Source data: Begin

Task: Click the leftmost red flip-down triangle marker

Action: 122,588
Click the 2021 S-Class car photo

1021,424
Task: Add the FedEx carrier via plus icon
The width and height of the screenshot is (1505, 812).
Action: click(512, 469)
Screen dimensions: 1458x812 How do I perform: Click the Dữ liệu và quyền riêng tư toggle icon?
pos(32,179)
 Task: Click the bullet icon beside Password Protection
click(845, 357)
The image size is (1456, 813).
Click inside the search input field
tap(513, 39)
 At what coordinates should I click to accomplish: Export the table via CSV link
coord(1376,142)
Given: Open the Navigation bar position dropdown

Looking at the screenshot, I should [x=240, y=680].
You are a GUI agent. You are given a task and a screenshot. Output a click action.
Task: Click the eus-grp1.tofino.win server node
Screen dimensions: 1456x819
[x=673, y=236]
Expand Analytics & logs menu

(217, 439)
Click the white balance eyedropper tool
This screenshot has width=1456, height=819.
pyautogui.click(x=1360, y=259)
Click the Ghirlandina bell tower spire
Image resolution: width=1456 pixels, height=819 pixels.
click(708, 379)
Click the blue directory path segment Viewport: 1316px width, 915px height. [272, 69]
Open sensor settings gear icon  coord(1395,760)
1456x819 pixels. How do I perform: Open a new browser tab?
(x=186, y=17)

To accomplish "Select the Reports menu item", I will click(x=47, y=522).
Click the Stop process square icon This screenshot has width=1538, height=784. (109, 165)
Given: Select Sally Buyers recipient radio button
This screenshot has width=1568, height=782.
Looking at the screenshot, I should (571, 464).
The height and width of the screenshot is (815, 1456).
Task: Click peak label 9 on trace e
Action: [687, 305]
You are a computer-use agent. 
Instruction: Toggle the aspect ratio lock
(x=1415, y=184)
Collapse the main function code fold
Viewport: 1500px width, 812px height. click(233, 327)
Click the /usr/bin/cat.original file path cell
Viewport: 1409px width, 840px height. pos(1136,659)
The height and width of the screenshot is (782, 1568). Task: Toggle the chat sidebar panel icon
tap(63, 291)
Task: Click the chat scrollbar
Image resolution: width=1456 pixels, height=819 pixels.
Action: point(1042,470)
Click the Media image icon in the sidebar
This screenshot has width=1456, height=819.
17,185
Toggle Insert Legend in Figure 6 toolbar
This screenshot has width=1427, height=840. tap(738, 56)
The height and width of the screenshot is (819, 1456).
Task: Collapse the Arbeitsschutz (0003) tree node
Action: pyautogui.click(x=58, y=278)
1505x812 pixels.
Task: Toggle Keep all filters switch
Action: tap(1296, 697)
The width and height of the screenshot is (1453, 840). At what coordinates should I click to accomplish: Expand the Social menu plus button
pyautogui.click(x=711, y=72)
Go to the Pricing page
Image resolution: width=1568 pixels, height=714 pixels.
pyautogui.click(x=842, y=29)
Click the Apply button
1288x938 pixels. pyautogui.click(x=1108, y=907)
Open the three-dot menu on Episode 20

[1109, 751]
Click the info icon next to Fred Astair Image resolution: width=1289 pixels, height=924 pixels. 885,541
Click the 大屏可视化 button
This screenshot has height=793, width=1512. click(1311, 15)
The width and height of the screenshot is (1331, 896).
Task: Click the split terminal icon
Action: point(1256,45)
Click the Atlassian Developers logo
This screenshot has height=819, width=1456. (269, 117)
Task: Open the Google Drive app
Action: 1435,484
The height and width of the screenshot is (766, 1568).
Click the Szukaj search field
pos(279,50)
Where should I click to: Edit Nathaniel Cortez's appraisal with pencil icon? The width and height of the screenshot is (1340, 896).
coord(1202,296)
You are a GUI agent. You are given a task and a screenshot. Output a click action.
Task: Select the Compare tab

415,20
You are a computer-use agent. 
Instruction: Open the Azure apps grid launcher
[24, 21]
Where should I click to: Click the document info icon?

Source data: End

Copy the lines that hold the word "info". Take them from the records above.

Click the info icon next to Fred Astair Image resolution: width=1289 pixels, height=924 pixels. 885,541
Where should I click to: Click the document info icon?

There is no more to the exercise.